[Extracted records]
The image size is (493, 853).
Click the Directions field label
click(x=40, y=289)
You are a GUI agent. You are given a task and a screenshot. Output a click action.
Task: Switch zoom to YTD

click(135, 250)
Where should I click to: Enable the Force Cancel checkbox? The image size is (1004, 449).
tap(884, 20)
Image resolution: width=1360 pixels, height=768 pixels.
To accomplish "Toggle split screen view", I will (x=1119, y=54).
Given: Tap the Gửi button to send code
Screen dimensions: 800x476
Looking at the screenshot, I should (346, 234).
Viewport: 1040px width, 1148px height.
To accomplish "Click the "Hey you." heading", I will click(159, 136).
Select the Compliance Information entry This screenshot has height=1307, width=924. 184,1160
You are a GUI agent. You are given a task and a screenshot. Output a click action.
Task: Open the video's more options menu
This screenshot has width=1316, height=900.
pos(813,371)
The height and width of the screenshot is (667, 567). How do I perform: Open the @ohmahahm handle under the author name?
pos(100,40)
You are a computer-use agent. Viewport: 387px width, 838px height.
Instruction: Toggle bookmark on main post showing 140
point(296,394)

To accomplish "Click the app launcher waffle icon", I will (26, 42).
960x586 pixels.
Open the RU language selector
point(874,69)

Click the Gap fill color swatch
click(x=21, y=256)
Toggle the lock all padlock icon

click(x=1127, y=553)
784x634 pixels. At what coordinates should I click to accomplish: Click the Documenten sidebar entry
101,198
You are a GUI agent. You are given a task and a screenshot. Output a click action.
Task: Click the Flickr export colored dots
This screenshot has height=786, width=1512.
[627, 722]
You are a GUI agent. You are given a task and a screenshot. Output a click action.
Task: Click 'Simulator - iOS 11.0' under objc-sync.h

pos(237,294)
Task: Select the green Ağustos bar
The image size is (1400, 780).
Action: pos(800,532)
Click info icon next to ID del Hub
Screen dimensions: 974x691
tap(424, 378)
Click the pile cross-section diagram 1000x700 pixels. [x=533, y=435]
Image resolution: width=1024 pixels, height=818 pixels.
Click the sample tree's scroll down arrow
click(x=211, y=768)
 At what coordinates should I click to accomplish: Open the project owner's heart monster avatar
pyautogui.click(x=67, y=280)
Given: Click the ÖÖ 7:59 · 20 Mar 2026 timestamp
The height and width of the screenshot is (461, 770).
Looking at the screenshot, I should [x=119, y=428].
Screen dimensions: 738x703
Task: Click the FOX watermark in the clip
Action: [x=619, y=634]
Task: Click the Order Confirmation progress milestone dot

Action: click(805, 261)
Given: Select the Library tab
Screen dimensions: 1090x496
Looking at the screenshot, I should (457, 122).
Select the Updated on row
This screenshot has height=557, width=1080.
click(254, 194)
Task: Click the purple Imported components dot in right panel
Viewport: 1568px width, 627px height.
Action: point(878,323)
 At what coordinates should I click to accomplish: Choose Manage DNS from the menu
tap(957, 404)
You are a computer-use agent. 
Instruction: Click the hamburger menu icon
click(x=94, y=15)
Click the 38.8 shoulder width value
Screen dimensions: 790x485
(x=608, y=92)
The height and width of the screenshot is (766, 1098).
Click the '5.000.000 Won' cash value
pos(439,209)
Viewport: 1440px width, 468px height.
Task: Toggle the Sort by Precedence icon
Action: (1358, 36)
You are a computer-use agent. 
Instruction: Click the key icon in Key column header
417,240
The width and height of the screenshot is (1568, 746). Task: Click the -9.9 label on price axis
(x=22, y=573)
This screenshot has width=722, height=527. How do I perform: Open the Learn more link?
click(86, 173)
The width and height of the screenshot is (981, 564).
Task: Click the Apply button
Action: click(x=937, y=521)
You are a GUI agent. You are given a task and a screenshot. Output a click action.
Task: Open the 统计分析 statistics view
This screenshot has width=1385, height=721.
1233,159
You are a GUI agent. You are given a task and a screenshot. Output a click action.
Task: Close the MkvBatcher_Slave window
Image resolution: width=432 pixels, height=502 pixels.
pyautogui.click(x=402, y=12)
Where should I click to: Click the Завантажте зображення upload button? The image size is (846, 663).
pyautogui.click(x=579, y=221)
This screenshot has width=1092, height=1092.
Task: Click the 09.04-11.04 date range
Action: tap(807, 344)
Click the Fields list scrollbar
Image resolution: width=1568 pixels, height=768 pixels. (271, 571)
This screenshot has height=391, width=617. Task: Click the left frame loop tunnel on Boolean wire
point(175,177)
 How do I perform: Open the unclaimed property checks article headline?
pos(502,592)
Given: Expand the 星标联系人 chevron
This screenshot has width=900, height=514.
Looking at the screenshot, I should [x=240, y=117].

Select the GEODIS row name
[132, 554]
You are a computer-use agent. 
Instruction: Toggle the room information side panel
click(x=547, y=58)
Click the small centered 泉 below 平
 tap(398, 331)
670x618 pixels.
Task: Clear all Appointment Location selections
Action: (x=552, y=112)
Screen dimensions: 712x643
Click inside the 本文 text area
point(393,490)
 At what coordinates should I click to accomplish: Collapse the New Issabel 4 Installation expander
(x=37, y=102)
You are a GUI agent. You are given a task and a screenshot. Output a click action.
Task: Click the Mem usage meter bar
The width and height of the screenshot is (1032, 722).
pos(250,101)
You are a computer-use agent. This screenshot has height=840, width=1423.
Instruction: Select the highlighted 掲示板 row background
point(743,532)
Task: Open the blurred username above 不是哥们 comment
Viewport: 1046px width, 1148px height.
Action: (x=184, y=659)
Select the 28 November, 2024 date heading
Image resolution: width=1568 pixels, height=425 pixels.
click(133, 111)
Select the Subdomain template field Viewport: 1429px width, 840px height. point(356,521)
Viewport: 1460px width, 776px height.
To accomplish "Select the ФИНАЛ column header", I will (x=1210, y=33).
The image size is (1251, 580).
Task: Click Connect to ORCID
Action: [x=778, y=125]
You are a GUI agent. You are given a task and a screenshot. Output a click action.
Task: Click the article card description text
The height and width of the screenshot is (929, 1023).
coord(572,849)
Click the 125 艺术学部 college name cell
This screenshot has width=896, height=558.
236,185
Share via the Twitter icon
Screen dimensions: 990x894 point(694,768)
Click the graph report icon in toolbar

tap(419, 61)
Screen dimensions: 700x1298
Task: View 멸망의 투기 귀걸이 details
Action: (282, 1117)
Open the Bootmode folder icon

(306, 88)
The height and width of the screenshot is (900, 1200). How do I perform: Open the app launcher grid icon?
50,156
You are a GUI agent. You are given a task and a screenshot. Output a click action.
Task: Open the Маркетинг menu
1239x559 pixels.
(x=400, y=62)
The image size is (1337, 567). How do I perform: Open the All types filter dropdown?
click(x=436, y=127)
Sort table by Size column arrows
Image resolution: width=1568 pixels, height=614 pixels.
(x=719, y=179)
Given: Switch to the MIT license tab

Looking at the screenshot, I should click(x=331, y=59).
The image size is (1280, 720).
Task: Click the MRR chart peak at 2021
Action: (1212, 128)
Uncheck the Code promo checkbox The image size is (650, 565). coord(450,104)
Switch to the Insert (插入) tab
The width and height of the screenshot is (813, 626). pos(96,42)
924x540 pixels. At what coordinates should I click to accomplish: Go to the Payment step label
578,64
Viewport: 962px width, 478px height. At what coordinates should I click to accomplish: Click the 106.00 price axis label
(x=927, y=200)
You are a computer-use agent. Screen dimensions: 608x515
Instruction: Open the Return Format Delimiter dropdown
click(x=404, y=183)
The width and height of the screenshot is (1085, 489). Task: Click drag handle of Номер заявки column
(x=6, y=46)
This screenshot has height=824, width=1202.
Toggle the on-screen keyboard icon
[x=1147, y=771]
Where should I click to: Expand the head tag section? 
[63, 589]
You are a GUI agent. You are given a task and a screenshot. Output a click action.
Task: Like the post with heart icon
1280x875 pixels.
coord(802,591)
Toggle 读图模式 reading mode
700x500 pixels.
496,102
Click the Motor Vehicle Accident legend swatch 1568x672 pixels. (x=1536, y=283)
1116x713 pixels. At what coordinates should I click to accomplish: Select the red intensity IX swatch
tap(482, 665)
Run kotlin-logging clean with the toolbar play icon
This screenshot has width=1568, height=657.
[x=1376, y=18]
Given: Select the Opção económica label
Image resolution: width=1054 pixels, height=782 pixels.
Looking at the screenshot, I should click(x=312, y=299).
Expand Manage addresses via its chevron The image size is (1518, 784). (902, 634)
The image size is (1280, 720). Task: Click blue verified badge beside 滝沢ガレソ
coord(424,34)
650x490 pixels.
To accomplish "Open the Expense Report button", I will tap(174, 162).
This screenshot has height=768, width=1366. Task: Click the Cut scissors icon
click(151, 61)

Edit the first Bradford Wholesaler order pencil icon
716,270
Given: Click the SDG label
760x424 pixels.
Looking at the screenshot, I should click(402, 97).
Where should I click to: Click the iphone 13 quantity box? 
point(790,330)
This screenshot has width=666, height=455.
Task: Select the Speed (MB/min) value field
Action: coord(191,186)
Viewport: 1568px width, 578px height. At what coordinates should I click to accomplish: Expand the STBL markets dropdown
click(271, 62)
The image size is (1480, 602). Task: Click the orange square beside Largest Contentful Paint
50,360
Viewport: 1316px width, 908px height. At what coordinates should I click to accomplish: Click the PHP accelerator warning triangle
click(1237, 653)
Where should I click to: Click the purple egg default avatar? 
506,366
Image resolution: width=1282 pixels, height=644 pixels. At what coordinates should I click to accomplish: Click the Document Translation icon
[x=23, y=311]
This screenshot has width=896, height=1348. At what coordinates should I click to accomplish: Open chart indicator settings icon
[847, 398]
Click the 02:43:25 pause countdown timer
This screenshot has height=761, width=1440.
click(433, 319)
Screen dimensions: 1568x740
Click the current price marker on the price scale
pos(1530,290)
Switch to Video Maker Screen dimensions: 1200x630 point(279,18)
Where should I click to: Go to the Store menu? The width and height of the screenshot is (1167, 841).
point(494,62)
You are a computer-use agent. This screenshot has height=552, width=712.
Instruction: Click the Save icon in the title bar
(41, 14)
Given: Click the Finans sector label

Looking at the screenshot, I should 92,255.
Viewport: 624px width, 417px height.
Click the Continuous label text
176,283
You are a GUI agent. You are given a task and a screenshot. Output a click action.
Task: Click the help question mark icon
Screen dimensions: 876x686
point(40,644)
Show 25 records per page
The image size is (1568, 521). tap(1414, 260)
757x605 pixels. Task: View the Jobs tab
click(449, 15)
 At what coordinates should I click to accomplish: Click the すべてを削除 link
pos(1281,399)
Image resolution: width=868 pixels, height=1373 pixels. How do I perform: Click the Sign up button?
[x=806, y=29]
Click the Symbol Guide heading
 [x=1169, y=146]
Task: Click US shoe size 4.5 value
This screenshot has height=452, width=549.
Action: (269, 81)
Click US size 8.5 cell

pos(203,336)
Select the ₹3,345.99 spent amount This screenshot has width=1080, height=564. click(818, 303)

### [Problem description]
The string "chevron" marks the lines to copy; report each of them from the data above.

### [Your solution]
Given: Expand the 星标联系人 chevron
Expand Manage addresses via its chevron The image size is (1518, 784). (902, 634)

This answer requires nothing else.